Я взбалмошничала с ним, смеялась над его положительностью, не принимала всерьез. Ах, глупая! Ведь наступил тот момент, когда все перемешалось, перетасовалось.
Он, как обычно, пришел прямо после работы, неловко потоптался в прихожей (эта вечная дилемма — снимать или не снимать обувь!) и, махнув рукой, вошел в ботинках, сел в кресло, притянул меня ласково.
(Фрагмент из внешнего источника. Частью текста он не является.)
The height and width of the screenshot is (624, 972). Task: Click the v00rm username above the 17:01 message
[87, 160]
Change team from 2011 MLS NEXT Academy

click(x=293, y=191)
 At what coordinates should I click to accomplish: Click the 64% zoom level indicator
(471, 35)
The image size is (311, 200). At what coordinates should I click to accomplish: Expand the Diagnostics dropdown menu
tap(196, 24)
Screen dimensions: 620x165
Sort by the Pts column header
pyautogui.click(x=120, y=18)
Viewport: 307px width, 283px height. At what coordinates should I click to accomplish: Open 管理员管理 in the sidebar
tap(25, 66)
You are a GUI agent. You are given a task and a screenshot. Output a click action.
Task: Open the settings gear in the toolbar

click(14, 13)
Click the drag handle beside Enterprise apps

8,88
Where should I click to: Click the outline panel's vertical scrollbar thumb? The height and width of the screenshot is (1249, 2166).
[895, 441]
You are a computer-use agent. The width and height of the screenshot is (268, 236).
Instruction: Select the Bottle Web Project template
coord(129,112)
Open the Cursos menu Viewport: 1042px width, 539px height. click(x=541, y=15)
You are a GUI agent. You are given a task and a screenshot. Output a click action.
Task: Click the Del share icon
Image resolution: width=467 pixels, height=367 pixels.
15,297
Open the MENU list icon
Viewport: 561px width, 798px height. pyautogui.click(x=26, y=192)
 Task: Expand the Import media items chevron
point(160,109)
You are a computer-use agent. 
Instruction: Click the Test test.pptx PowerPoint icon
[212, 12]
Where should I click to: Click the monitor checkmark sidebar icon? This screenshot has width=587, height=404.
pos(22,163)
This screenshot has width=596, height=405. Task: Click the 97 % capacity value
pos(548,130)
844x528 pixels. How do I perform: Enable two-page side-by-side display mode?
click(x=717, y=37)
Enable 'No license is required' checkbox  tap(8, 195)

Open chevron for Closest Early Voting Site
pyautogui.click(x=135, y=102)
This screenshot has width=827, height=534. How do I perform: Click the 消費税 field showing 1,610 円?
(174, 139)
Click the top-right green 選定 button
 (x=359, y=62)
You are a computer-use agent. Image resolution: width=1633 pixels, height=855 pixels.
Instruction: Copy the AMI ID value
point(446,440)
— Аня, у меня… — и поперхнулся.
— Ну, что? Что?
Неужели заболел? Нашли что-то внутри? Ведь так бывает — вдруг, как гром средь белого дня! Страх не дал мне выдохнуть. И я поняла, что мне дорог этот человек, его лицо, на которое мне не скучно было бы смотреть всю жизнь; его руки, осторожно обнимавшие меня, так что я постоянно ощущала свою хрупкость, милая эта манера почтительного и доверительного разговора.
— Видишь ли… Мне… я… В общем, мне придется уйти.
— То есть? — вздернула я голову, подумав, что — уйти от меня.
— Нет, нет! — понял он. — Мне предложили… Стыдно сказать, такого еще со мной не бывало. Предложили по собственному желанию.
— Ух, делов-то! Наплевать на них!
— Нет, Аннушка, не наплевать. После такого места долго ничего не представится.
— Чем же ты не угодил?
— С того собрания началось.
— Но тебе же заказывали большую статью.
— Да, было, — и потупился.
— Ты чем-то должен был расплатиться?
— Вроде…
— Ну и ладно. Найдешь что-нибудь.
— Уже нашел. То есть нашли. Только не здесь.
— А где же?
— Это от тебя зависит. Посылают в мой город. Помнишь? Да вот только…
Я понимала: там семья.
— А ты можешь ослушаться?
— Могу попросить что-нибудь другое. Тут-то разрешат… — И улыбнулся извинительно: — Не последний же я человек. Снизойдут.
И я поняла: он откатился к самому подножию горы, на которую не без труда вскарабкался.
Мы помолчали. Вот она как обернулась, та моя давняя победа: его усылают. Подумаешь — две фразы на собрании.
Для меня все это могло означать только разлуку. «От тебя зависит». А что я? В то время в моей жизни сочетания о н и судьба не было. Мало ли, что дорог! И потом — Кирюшка. На время моей диссертации он был отправлен к т о й бабке — матери Кира-старшего, женщине доброй, хотя и сумрачной, внешне (да, вероятно, и внутренне) очень похожей на своего сына, хотя он остался в моей памяти как человек шумный и веселый. (Но ведь у нее за спиной — жизнь.) Так вот был ли бы благодарен мне мой Кирюшка, если б я увезла его в малый городок, к чужому дяде, лишив надежды на отца? (Его лишив и себя. Я тоже тогда еще надеялась.)
— Боюсь спросить тебя, но если бы ты согласилась… хотя, конечно, бросить все это… — и он обвел взглядом комнату, будто дело в ней!
— Потом, Василек, подумаем еще. Лучше мы будем приезжать друг к другу…
У него были огорченные губы и огорченные щеки, и он, сомкнув вокруг меня руки, все не мог унять печали:
— Я знал, знал, что так будет! Знал!